▶ _Work instruction A_: In the text about John Berryman, what share of the U.S. population is made up of centenarians?
▶ _Work instruction B_: Translate this sentence from the text about John Berryman into Spanish: "Centenarians make up only .02% of the U.S. population: 55,000 people."
▶ _Work instruction C_: Reproduce the part of the text about John Berryman from "It doesn’t seem" to "concrete stoop, bridges.".

Imagine 100 different John Berrymans, in 100 different replays of the past century. They’re all born on October 25, 1914—in McAlester, in Modesto, in Madison, in Montgomery. Some are privileged, some are poor—but they all have that Berryman soul or wiring, that what-is-it that made Berryman (né Smith) himself and not someone else. Do any of these Berrymans live to 100?
It doesn’t seem possible. Centenarians make up only .02% of the U.S. population: 55,000 people. So that’s the first problem. And poets are famous for knocking off early. (See Dylan Thomas and Sylvia Plath, each celebrating—or not celebrating, because they’re long dead—birthdays on Monday.) Sure, Stanley Kunitz made it to 100, and Richard Eberhart to 101—but Berryman’s courtship with death began in his teenage years, when he threw himself onto train tracks after being bullied in school. And maybe that specific incident isn’t repeated in our thought experiment, but so many other dangers await: pills, gin, the night sweats & the day sweats, Spanish blades, the little cough somewhere, bats, a bullet on a concrete stoop, bridges.

(Dataset entries)

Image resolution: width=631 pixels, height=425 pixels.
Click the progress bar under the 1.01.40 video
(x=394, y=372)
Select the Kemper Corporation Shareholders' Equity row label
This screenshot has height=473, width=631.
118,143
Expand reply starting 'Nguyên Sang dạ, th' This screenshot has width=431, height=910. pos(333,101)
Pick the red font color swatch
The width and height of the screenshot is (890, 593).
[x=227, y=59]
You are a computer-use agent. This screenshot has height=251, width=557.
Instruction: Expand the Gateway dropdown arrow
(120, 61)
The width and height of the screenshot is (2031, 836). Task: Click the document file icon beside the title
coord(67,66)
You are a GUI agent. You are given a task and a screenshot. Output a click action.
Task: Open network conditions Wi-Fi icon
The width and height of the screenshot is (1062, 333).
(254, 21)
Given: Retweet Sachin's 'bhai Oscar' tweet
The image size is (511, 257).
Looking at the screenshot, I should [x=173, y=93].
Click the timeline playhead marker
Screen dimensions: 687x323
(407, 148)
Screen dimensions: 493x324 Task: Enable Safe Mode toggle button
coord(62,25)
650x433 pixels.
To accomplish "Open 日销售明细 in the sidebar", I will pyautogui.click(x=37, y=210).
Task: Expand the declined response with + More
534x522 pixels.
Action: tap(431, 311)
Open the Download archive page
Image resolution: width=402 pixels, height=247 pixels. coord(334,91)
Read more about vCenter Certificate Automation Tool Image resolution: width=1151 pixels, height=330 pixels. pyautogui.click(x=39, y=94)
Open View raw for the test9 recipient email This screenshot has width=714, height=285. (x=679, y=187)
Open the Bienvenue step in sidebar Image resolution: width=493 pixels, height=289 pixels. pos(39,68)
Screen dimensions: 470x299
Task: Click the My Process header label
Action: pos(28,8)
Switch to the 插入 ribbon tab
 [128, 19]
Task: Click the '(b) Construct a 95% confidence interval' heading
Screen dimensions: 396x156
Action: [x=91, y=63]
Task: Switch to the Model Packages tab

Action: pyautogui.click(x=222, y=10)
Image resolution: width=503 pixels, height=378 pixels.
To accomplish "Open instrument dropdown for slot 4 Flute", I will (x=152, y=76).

▶ _Task result A_: Only .02%, which is 55,000 people.

▶ _Task result B_: Los centenarios constituyen solo el 0,02 % de la población de EE. UU.: 55.000 personas.

▶ _Task result C_:
It doesn’t seem possible. Centenarians make up only .02% of the U.S. population: 55,000 people. So that’s the first problem. And poets are famous for knocking off early. (See Dylan Thomas and Sylvia Plath, each celebrating—or not celebrating, because they’re long dead—birthdays on Monday.) Sure, Stanley Kunitz made it to 100, and Richard Eberhart to 101—but Berryman’s courtship with death began in his teenage years, when he threw himself onto train tracks after being bullied in school. And maybe that specific incident isn’t repeated in our thought experiment, but so many other dangers await: pills, gin, the night sweats & the day sweats, Spanish blades, the little cough somewhere, bats, a bullet on a concrete stoop, bridges.